Culture & Conversation

“Little Hell” is a Little Musical Heaven

Debuting at number one on the Canadian music charts is no small feat, but Little Hell, the newest release from Toronto-based, initially acoustic act City and Colour, renders this accomplishment as less of a surprise. Chronicling the ups and downs of life and relationships over several beautifully haunting tracks – newly characterized by a much wider variety of instrumentation than in past work – it’s a clear that Dallas Green, the voice behind it all, has been making some changes.

“It’s my third record, and as I get older I start to realize that I don’t need to worry about if the people have a preconceived notion of what they think City and Colour should sound like, because it should be anything I want it to sound like,” says Green (also guitarist/singer for post-hardcore outfit Alexisonfire). “I write the songs for me, first, and then you just hope that other people will like them, you know?”

When writing Fragile Bird, the album’s first single, Green had an instinct to push things a bit further: “The acoustic version that I’d written was okay, but I knew there was something else to it, and I just [went with it] because I heard it like that.”

“[On the last record, Bring Me Your Love] I wasn’t worried about what people thought, but I was  worried about taking it too far… Maybe that’s why I was sort of easing the drums in. But now I know, certain songs, they need drums, and certain songs don’t.”

Now confident in his decision making, Green welcomes opportunity in his work. “If I write a handful of songs that are just me and a guitar, and I don’t hear anything else, then that’s the way it will be,” he reasons. “But until then, I’m just gonna do what I want to do.”

City and Colour has been known for its raw honesty, and getting personal through music, something that may leave other artists uncomfortable. Green, however, remains adamant in trusting his gut. “I’ve always written that way,” he insists with assurance. “It’s how I help myself through things and, in turn, it helps other people, and that’s great. And if it’s too much for you to listen to, then it’s not for you. I don’t think everyone in the world will like my music, but I think some people will.”

So, among all the stylistically revamped and daringly personal tracks off Little Hell, we asked Green to pick a favourite.

“I think the last song is my favourite, Hope for Now, because it’s got like everything I like in a song. It’s got like moody piano, really quiet, soft harmonies at the beginning and then big loud drums and guitars,” says Green, reiterating his enthusiasm for freedom of musical choice. “It’s got all the different levels of my singing – loud and high, quiet, soft…”

Hope for Now, the powerful and heartfelt closer to the album, is representative of Green’s higher purpose: helping other people through his music. Hearing stories of his music aiding other people “happens all the time,” explains Green, still somehow modest. He recalls a recent encounter with a family who had contacted him about their father using Bring me Your Love’s Sleeping Sickness as therapy in the long aftermath of his son and two other people getting killed by a drunk driver.

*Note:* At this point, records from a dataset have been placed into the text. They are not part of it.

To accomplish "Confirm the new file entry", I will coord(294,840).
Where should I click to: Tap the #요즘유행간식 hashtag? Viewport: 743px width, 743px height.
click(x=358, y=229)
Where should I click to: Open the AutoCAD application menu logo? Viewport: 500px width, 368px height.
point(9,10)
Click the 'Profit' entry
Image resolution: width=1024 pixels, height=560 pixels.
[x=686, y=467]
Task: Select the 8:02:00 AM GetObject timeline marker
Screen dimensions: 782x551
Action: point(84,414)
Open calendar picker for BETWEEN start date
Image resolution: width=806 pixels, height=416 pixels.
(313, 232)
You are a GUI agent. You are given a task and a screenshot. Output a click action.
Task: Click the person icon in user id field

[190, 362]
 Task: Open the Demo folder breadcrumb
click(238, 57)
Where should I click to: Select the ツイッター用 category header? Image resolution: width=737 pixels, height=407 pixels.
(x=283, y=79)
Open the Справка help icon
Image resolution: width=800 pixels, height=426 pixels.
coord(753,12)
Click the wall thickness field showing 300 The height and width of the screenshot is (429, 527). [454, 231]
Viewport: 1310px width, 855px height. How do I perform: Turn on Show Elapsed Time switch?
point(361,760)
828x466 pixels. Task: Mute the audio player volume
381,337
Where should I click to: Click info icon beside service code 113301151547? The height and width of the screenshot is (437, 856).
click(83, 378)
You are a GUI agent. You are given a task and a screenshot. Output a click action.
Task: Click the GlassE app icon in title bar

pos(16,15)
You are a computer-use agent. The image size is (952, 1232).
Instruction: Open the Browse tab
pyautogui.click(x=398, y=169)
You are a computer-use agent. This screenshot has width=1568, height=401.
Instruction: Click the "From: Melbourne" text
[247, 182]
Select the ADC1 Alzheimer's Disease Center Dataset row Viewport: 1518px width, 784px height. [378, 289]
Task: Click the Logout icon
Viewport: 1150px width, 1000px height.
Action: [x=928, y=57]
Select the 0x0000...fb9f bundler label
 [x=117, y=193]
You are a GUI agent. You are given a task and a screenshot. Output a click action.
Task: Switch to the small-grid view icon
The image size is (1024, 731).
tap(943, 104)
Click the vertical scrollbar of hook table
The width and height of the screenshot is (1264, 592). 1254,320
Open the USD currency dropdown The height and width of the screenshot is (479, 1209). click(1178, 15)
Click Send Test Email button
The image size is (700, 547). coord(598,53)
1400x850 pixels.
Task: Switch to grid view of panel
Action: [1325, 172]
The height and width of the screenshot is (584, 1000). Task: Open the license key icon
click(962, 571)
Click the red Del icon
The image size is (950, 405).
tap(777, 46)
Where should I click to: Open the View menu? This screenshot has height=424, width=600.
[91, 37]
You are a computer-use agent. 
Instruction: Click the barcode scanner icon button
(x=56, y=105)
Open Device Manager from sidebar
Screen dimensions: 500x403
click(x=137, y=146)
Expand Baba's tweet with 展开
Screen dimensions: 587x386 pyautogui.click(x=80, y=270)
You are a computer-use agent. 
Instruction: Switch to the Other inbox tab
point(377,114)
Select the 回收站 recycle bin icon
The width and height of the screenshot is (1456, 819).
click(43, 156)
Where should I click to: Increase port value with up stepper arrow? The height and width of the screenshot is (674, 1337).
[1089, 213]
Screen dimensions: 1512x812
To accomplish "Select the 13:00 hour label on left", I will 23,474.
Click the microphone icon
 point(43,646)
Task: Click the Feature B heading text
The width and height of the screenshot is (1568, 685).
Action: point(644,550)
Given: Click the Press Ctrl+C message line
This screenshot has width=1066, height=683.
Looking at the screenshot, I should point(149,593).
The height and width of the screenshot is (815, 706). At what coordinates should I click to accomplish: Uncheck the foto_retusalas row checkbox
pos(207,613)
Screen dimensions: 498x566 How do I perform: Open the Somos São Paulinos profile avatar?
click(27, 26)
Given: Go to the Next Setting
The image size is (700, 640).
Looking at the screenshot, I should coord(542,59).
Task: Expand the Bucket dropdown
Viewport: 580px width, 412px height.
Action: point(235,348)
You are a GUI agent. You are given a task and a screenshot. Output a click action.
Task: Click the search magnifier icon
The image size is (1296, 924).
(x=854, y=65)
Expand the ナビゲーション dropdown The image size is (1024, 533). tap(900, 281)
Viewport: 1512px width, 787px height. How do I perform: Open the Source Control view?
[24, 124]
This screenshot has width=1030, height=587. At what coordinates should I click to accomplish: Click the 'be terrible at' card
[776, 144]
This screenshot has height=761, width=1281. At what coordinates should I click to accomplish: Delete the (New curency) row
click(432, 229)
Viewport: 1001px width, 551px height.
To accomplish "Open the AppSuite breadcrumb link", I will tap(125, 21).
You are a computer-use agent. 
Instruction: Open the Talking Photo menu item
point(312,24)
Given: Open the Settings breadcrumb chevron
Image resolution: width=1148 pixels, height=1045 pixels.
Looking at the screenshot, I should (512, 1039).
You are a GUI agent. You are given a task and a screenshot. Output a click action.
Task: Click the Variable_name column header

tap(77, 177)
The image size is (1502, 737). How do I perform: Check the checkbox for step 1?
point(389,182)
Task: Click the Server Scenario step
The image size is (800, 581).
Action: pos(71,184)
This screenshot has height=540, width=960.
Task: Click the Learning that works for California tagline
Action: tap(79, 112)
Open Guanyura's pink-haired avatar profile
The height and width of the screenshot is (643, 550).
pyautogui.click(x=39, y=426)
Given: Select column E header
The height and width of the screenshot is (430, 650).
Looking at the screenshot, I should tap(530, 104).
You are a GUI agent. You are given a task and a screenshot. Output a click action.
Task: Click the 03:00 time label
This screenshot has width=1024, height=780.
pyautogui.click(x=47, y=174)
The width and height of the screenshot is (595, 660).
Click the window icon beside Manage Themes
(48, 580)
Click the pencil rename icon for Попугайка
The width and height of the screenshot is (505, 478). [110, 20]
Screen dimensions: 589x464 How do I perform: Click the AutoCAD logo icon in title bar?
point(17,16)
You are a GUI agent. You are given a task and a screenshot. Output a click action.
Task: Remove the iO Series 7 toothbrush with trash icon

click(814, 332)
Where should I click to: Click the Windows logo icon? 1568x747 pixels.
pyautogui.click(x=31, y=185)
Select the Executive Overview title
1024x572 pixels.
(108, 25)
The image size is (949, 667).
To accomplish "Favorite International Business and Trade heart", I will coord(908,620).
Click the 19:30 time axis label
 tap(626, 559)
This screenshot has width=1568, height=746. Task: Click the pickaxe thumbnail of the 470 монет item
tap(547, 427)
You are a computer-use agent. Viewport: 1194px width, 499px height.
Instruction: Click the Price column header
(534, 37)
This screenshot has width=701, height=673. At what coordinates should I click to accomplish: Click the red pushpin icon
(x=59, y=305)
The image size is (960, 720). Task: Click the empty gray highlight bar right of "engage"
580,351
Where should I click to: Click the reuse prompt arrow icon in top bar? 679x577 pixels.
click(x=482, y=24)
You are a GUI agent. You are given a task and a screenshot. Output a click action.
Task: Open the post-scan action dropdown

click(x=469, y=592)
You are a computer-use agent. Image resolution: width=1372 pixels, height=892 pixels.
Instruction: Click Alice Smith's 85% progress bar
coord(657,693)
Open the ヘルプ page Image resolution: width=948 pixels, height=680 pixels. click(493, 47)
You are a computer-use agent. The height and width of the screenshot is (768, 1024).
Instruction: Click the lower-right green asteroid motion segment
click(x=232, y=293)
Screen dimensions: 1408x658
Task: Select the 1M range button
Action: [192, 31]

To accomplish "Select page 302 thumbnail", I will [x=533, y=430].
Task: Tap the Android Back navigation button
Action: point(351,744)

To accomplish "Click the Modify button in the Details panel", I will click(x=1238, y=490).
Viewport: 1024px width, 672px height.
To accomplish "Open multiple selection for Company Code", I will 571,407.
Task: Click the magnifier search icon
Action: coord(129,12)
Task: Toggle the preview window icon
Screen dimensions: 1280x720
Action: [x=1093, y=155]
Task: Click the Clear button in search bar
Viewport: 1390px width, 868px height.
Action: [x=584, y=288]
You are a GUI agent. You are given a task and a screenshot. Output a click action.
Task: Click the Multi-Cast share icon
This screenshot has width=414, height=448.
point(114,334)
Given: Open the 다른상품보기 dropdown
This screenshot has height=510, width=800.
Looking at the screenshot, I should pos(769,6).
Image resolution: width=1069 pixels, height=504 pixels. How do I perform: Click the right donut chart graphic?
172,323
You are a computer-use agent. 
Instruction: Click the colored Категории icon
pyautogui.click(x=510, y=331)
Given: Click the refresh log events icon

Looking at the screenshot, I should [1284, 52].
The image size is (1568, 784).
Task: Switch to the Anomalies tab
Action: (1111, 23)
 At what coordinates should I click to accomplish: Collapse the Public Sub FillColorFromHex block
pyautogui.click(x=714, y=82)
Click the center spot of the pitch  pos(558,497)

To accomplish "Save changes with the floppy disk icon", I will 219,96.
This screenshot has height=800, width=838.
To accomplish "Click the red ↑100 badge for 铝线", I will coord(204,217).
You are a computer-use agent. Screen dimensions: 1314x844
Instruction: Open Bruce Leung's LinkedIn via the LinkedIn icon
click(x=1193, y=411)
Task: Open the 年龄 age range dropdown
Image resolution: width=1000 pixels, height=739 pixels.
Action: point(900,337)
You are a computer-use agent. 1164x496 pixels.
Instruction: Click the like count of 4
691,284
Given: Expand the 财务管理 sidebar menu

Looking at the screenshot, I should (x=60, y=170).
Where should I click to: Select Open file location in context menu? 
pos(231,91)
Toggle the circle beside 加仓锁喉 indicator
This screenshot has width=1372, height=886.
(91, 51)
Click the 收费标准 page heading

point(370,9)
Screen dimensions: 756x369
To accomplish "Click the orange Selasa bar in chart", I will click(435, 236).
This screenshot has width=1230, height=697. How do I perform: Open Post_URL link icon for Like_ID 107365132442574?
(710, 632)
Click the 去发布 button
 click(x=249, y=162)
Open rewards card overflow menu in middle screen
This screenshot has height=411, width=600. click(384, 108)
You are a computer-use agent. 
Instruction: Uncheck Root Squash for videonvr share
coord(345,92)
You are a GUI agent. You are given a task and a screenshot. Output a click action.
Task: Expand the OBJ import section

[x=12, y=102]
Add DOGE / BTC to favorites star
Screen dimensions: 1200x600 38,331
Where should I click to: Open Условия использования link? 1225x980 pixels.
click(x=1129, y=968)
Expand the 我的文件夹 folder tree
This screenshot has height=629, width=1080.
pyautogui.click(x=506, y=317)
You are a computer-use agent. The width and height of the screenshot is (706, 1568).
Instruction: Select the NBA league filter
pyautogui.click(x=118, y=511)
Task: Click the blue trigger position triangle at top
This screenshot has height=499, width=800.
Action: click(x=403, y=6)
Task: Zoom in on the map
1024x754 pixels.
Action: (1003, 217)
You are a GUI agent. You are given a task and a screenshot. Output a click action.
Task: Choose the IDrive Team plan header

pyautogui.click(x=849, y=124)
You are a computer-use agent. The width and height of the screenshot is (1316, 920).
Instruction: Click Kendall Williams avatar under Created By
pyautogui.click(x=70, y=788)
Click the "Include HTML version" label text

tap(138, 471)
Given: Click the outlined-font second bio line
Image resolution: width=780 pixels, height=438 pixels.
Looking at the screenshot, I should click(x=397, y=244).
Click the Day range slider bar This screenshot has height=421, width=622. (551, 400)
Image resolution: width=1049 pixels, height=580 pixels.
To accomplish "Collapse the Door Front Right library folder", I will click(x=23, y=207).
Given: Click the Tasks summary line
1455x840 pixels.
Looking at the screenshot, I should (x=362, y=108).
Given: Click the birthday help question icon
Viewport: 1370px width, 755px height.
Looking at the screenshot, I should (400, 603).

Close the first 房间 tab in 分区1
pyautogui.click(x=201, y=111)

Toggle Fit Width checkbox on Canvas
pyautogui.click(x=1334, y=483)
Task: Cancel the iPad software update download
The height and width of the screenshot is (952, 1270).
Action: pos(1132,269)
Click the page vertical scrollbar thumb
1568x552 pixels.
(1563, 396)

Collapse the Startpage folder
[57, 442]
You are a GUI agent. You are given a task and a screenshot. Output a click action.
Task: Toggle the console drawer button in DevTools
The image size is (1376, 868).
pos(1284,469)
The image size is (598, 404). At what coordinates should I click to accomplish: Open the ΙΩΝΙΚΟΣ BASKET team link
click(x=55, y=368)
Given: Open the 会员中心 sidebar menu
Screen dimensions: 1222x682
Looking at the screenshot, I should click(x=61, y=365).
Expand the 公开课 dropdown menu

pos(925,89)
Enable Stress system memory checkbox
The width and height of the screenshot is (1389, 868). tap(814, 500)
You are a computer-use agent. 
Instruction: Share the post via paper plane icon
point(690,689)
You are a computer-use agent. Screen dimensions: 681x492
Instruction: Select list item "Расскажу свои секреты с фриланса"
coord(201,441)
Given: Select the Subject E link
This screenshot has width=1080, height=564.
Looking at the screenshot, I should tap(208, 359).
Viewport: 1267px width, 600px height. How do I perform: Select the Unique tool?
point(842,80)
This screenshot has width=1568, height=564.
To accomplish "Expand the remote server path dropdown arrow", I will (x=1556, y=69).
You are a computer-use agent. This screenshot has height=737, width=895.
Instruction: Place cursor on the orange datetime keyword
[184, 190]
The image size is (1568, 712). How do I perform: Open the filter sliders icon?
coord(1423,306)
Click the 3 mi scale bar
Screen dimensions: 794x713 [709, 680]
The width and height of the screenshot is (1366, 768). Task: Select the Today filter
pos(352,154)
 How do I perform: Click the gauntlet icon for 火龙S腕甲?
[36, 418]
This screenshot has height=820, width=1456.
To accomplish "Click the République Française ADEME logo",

“It was the first thing to help him snap out of his misery,” says Green. “He felt like somebody else could relate to what he was going through. So things like that are very, very heavy, but Hope for Now is sort of about like, no matter how many times I hear that, I still worry about if what I’m doing is good enough, or if the songs I’m writing are worth it.”

“Sometimes I feel like, if I can write a song that’s gonna help a man get through the death of his son, will the next song I write be able to do that? And should I care if it does or not? But these are things I think about when I write songs because of what people tell me… I don’t [specifically try to achieve this, but] it’s still there in the back of my mind when I’m writing.”

Despite their strong power of connection with those of us on lows, Green says the popular assumption that his songs are all depressing is inherently false. “They deal with heavy topics,” he explains, “but there’s always light at the end of the tunnel.”

The album’s cover art supports this contention, demonstrating that Dallas isn’t entirely the melancholic soul you may have presumed him to be. “In Holland, they have these things that are called flower streams, and they’re just like fields and fields of tightly, tightly packed rows of flowers, growing,” he explains. “I saw a photo once in a magazine and I just thought it was the most beautiful thing I had ever seen …so my friend Paul just painted [it for me].” The cover art can “be whatever you want it to be” he reasons, “but for me it’s flowers, just beautiful colours.”

Of course, as it seems to be with every element of his work, Green forever revels in opportunities to surprise people. “I like the contrast,” he says, “The record’s called Little Hell and I thought I would make this vibrantly colourful cover just to fuck with people.”

So what is there to learn from Little Hell? And what will the unpredictable balancing act between City and Colour and Alexisonfire unleash next? “I think people should know to expect the unexpected from me,” explains Green. “It’s been ten years of me doing weird things, so… deal with it.”